Bacaan Pilihan:

╭──

SAMARINDA.NIAGA.ASIA – Komisi I DPRD Provinsi Kalimantan Timur (Kaltim) menyoroti masalah tata kelola aset dan pertanahan dalam penyusunan draft awal Rencana Pembangunan Jangka Menengah Daerah (RPJMD) Kaltim 2025–2029, dimana masih banyak SMAN/SMKN yang sudah dikelola pemerintah provinsi, tapi sertipikatnya tanahnya masih atas nama Pemerintah Kabupaten/Kota.
Sekretaris Komisi I DPRD Kaltim Salehuddin mengatakan bahwa salah satu poin penting yang menjadi rekomendasi komisi I adalah kepastian status lahan untuk mendukung pelaksanaan program-program strategis pemerintah provinsi, seperti Jospol, yang mencakup program bebas administrasi rumah.
“Di Jospol itu ada program bebas administrasi rumah. Nah, itu kan kita pastikan dan minta kepada provinsi untuk bagaimana proses penyediaan lahannya itu clear and clean. Jangan sampai terjadi konflik agraria atau pertanahan,” ujarnya, Selasa (22/4).
Salehuddin yang juga merupakan Wakil Ketua Fraksi Golkar, menjelaskan bahwa persoalan lahan dan aset masih menjadi kendala serius dalam pelaksanaan berbagai macam program pembangunan, termasuk di sektor pendidikan.

╰──

Daftar Tugas:
- 1) Kutip bagian bacaan pilihan secara persis, mulai dari kata-kata yang memuat "SAMARINDA.NIAGA.ASIA – Komisi" dan berhenti setelah "ujarnya, Selasa (22/4).".
- 2) Jawablah pertanyaan berikut berdasarkan bacaan pilihan.
(a) Apa jabatan Salehuddin di Komisi I DPRD Kaltim?
(b) Program apa yang dicakup oleh Jospol?
(c) Untuk periode tahun berapa RPJMD Kaltim yang draft awalnya sedang disusun?
Entri yang ada tidak berhubungan dengan bacaan pilihan.

Catatan Data
╭──

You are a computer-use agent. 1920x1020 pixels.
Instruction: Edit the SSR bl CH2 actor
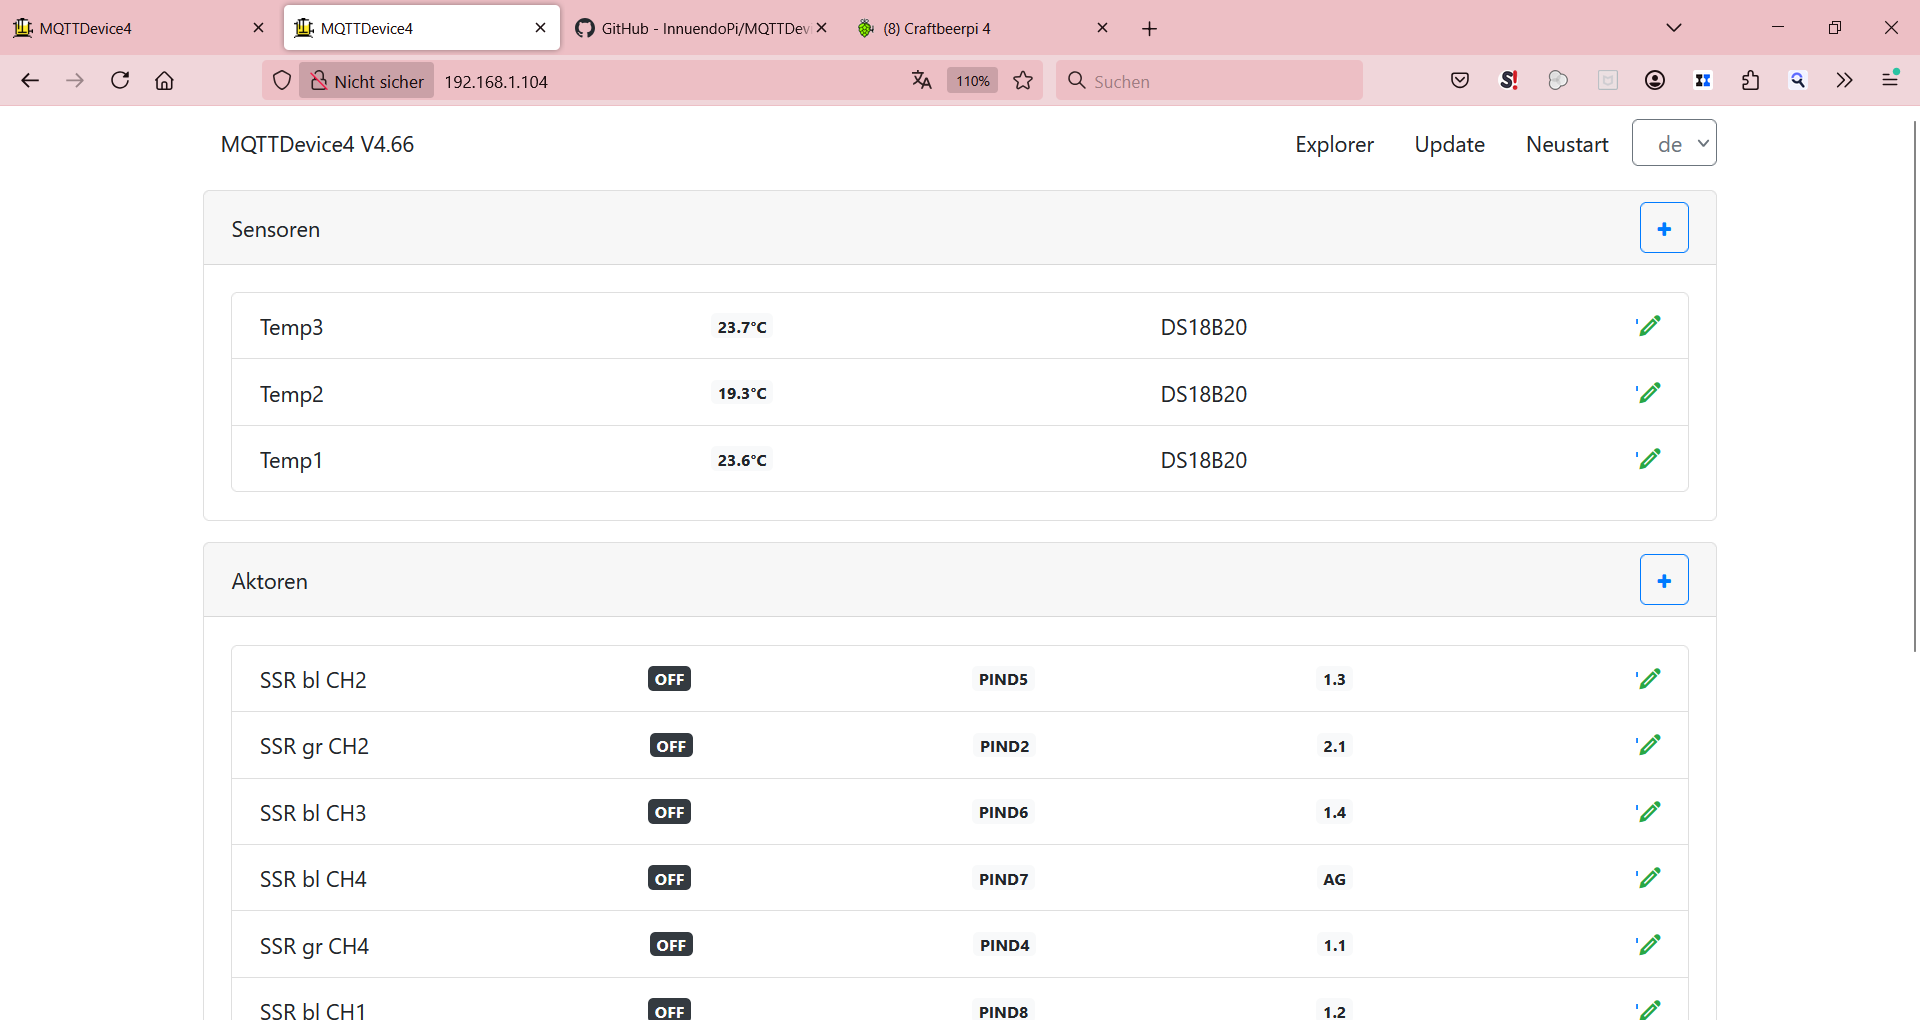point(1649,679)

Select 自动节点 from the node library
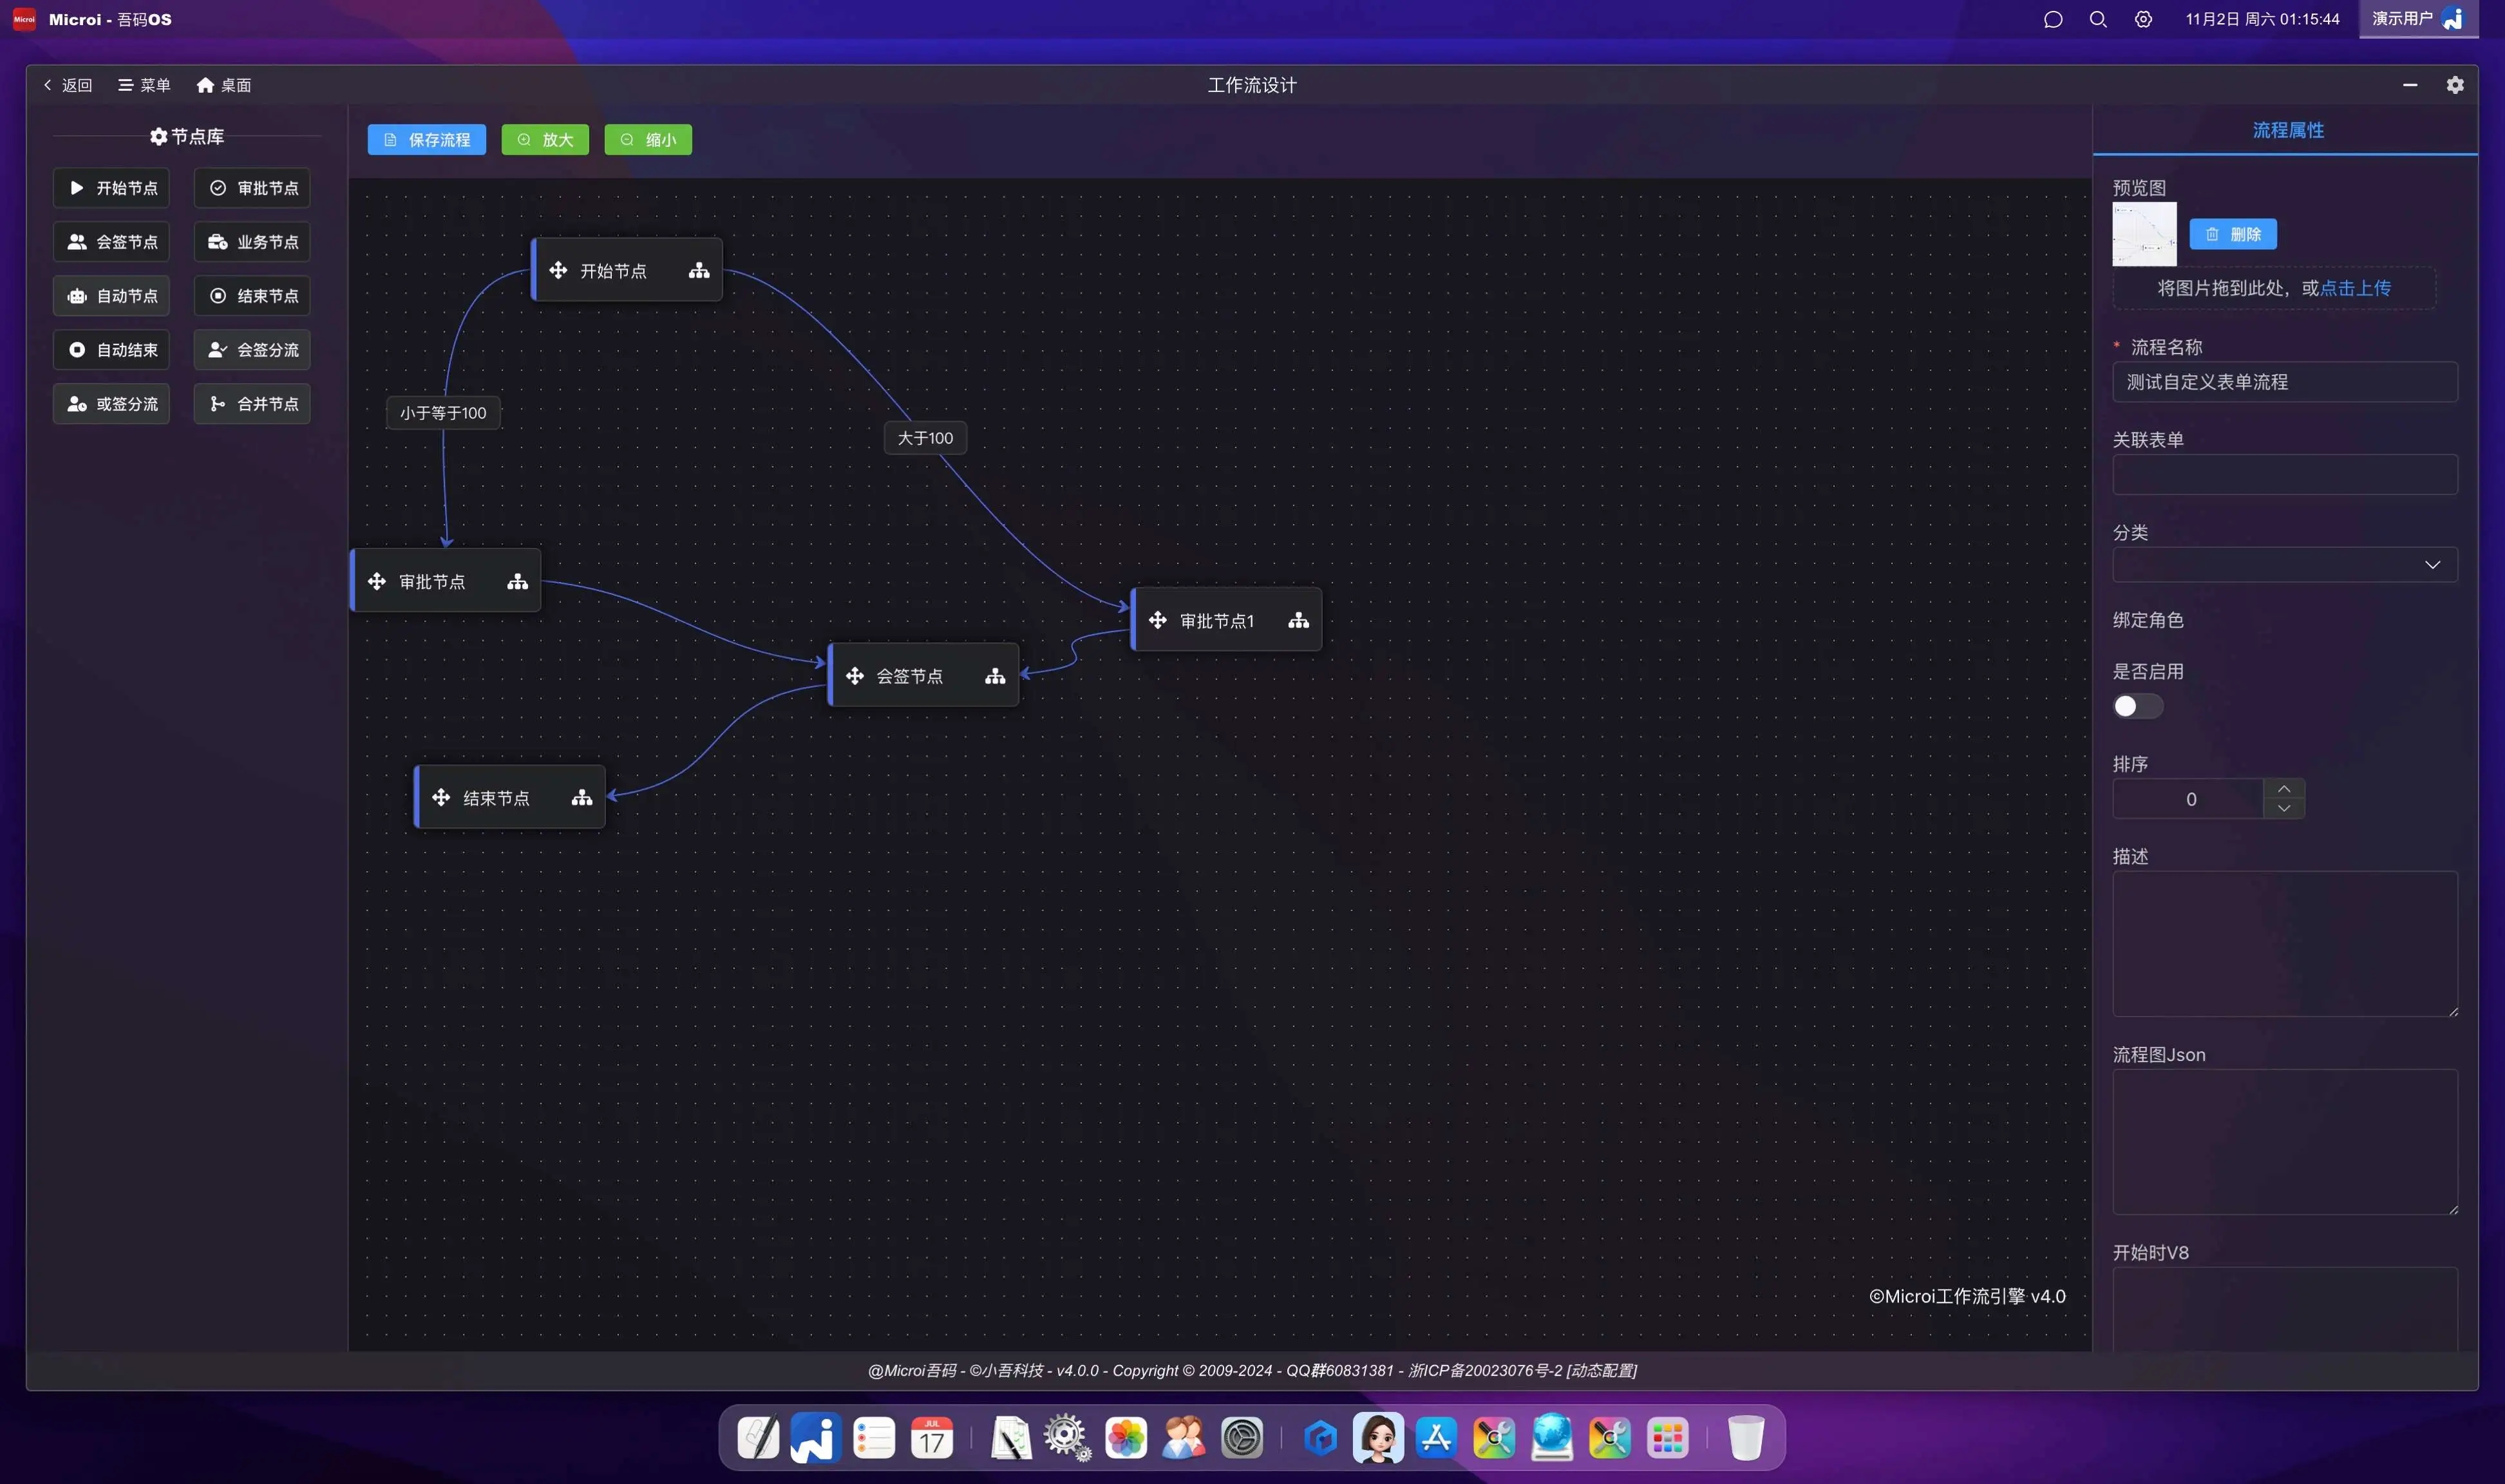click(x=112, y=296)
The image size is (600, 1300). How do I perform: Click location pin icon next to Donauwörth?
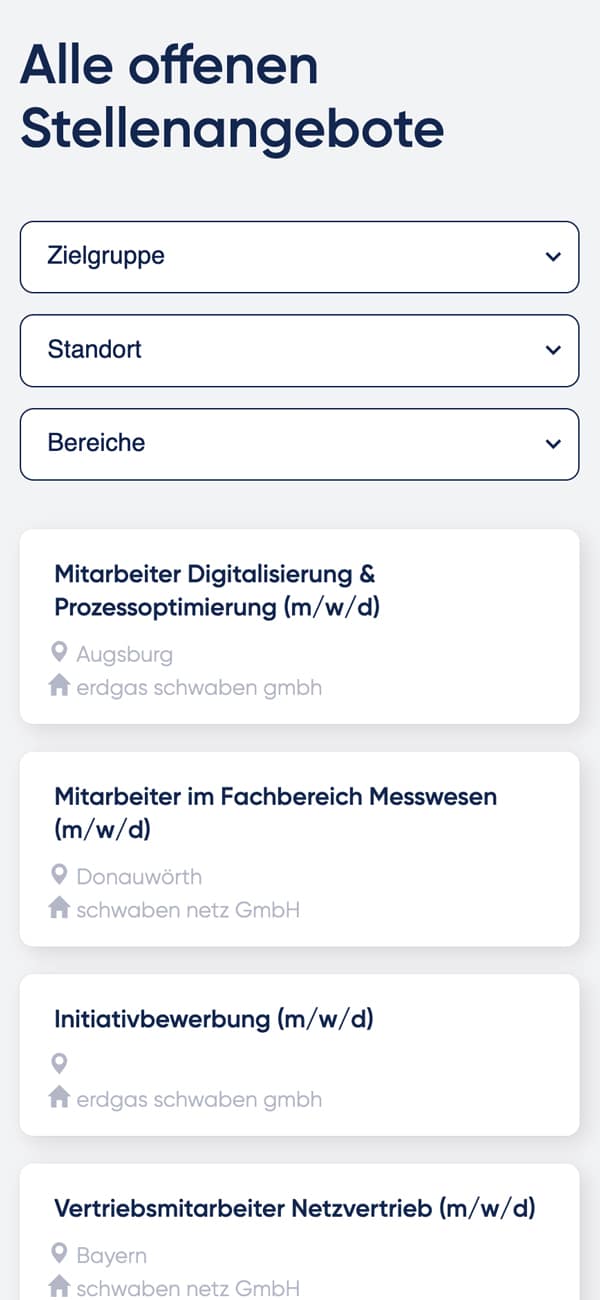pyautogui.click(x=59, y=876)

╰──

Jawaban Tugas:
- 1)
SAMARINDA.NIAGA.ASIA – Komisi I DPRD Provinsi Kalimantan Timur (Kaltim) menyoroti masalah tata kelola aset dan pertanahan dalam penyusunan draft awal Rencana Pembangunan Jangka Menengah Daerah (RPJMD) Kaltim 2025–2029, dimana masih banyak SMAN/SMKN yang sudah dikelola pemerintah provinsi, tapi sertipikatnya tanahnya masih atas nama Pemerintah Kabupaten/Kota.
Sekretaris Komisi I DPRD Kaltim Salehuddin mengatakan bahwa salah satu poin penting yang menjadi rekomendasi komisi I adalah kepastian status lahan untuk mendukung pelaksanaan program-program strategis pemerintah provinsi, seperti Jospol, yang mencakup program bebas administrasi rumah.
“Di Jospol itu ada program bebas administrasi rumah. Nah, itu kan kita pastikan dan minta kepada provinsi untuk bagaimana proses penyediaan lahannya itu clear and clean. Jangan sampai terjadi konflik agraria atau pertanahan,” ujarnya, Selasa (22/4).

- 2)
(a) Sekretaris Komisi I DPRD Kaltim.
(b) Program bebas administrasi rumah.
(c) 2025–2029.